Given n =10, p = 0.2.
We calculate binomial distribution from k=0 to k=6.

$k=0: {10 \choose 0}p^0 q^10 = 0.1074$

$k=1: {10 \choose 1}p^1 q^9 = 0.2684$

$k=2: {10 \choose 2}p^2 q^8 = 0.3020$
... and so on.

The normal approximation is given as:

$K=0: 0.0904, 0.2307, 0.3154$...... and so on.

Ok, I've been trying to figure out how to arrive at normal approximations given above, but to no avail.

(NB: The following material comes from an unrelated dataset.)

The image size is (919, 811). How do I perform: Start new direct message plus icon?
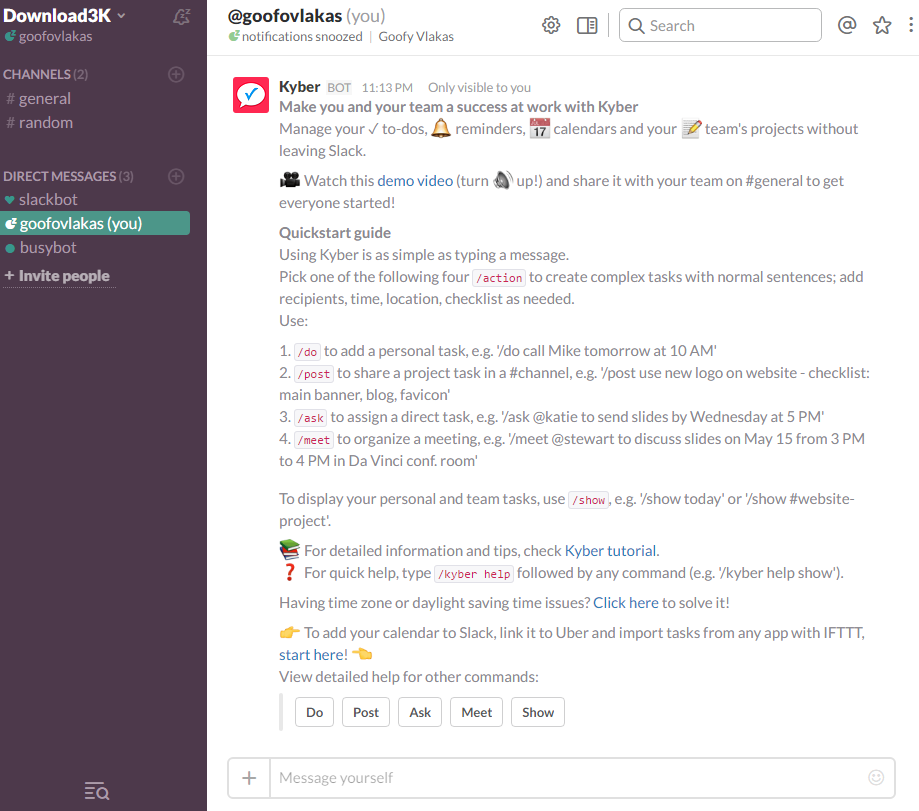(x=176, y=176)
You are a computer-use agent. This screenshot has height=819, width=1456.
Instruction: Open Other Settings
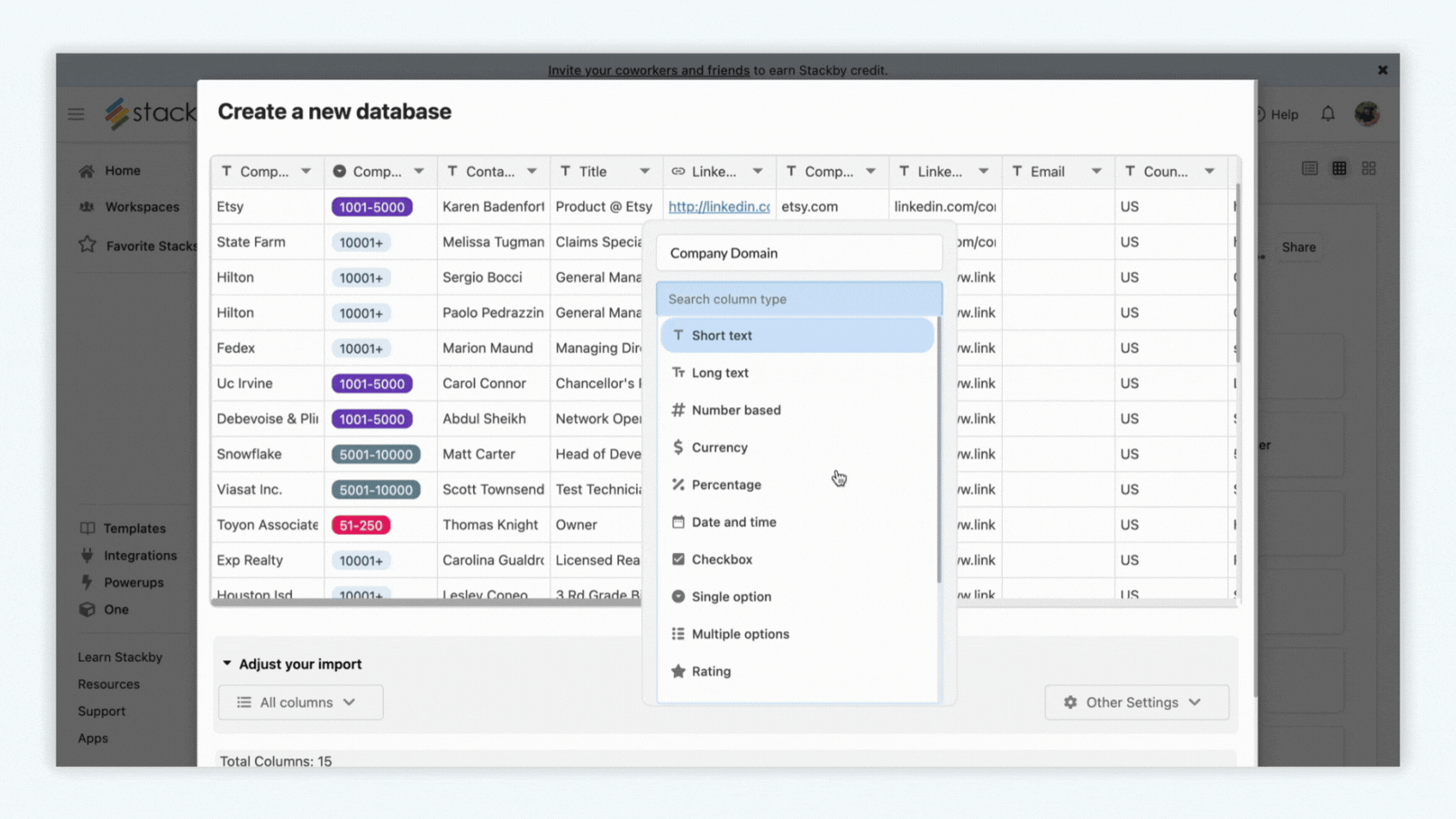pos(1136,702)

Do I use: $a_k = h*{ 1 \over {\sqrt{2 \pi}}} e^{{-0.5(kh)}^2}$

where h= ${1 \over {\sqrt{2 \pi npq}}}$

For example,
$a_0 = { 1 \over {\sqrt{2 \pi}}} {1 \over {\sqrt{2 \pi 10*0.2*0.8}}} = 0.1258$

which is different from the answer given.
I thank you for your comments. This is a particularly vexing problem, as I want to thoroughly understand the inner workigs of Normal Approximations.

2. Originally Posted by chopet
There is an example on the normal approximation for binomial distribution.
Given n =10, p = 0.2.
We calculate binomial distribution from k=0 to k=6.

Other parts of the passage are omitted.